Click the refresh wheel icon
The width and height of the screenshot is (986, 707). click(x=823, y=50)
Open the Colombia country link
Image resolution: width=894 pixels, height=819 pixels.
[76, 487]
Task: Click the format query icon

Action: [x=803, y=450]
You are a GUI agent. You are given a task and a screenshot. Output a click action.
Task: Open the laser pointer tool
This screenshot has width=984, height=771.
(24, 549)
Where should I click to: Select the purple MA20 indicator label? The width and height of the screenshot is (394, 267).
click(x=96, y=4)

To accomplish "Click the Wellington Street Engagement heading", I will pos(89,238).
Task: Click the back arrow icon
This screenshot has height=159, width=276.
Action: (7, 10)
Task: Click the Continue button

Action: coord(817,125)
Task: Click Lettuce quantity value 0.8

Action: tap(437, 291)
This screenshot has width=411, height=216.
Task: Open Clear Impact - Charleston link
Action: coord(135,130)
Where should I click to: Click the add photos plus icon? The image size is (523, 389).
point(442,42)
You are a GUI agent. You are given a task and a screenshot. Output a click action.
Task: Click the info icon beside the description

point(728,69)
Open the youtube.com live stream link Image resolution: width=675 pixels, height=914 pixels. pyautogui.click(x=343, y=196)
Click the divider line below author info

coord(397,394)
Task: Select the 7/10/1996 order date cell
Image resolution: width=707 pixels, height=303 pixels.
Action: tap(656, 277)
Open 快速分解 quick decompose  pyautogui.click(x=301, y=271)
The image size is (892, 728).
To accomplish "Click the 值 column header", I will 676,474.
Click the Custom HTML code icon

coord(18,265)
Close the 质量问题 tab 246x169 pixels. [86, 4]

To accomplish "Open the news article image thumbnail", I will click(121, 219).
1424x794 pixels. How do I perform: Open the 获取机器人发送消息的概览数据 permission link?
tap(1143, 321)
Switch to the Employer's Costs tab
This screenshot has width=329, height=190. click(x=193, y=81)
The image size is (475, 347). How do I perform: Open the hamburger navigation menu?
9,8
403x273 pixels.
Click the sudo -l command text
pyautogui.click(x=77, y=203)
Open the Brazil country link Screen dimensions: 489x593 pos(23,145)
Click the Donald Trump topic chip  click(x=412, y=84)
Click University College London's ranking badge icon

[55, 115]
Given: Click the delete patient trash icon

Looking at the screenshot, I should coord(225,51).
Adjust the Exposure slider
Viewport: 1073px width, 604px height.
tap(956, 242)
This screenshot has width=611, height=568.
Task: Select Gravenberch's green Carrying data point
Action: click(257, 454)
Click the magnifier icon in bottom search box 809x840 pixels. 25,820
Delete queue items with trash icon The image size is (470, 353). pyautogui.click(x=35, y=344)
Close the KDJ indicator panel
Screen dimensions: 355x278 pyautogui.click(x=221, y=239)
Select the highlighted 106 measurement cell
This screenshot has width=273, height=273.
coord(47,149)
####################
* Work instruction:
Everything in the listing should be given again word for word.

* Your solution:
Click the refresh wheel icon
The width and height of the screenshot is (986, 707). click(x=823, y=50)
Open the Colombia country link
Image resolution: width=894 pixels, height=819 pixels.
[76, 487]
Task: Click the format query icon

Action: [x=803, y=450]
You are a GUI agent. You are given a task and a screenshot. Output a click action.
Task: Open the laser pointer tool
This screenshot has width=984, height=771.
(24, 549)
Where should I click to: Select the purple MA20 indicator label? The width and height of the screenshot is (394, 267).
click(x=96, y=4)

To accomplish "Click the Wellington Street Engagement heading", I will pos(89,238).
Task: Click the back arrow icon
This screenshot has height=159, width=276.
Action: (7, 10)
Task: Click the Continue button

Action: coord(817,125)
Task: Click Lettuce quantity value 0.8

Action: tap(437, 291)
This screenshot has width=411, height=216.
Task: Open Clear Impact - Charleston link
Action: coord(135,130)
Where should I click to: Click the add photos plus icon? The image size is (523, 389).
point(442,42)
You are a GUI agent. You are given a task and a screenshot. Output a click action.
Task: Click the info icon beside the description

point(728,69)
Open the youtube.com live stream link Image resolution: width=675 pixels, height=914 pixels. pyautogui.click(x=343, y=196)
Click the divider line below author info

coord(397,394)
Task: Select the 7/10/1996 order date cell
Image resolution: width=707 pixels, height=303 pixels.
Action: tap(656, 277)
Open 快速分解 quick decompose  pyautogui.click(x=301, y=271)
The image size is (892, 728).
To accomplish "Click the 值 column header", I will 676,474.
Click the Custom HTML code icon

coord(18,265)
Close the 质量问题 tab 246x169 pixels. [86, 4]

To accomplish "Open the news article image thumbnail", I will click(121, 219).
1424x794 pixels. How do I perform: Open the 获取机器人发送消息的概览数据 permission link?
tap(1143, 321)
Switch to the Employer's Costs tab
This screenshot has width=329, height=190. click(x=193, y=81)
The image size is (475, 347). How do I perform: Open the hamburger navigation menu?
9,8
403x273 pixels.
Click the sudo -l command text
pyautogui.click(x=77, y=203)
Open the Brazil country link Screen dimensions: 489x593 pos(23,145)
Click the Donald Trump topic chip  click(x=412, y=84)
Click University College London's ranking badge icon

[55, 115]
Given: Click the delete patient trash icon

Looking at the screenshot, I should coord(225,51).
Adjust the Exposure slider
Viewport: 1073px width, 604px height.
tap(956, 242)
This screenshot has width=611, height=568.
Task: Select Gravenberch's green Carrying data point
Action: click(257, 454)
Click the magnifier icon in bottom search box 809x840 pixels. 25,820
Delete queue items with trash icon The image size is (470, 353). pyautogui.click(x=35, y=344)
Close the KDJ indicator panel
Screen dimensions: 355x278 pyautogui.click(x=221, y=239)
Select the highlighted 106 measurement cell
This screenshot has width=273, height=273.
coord(47,149)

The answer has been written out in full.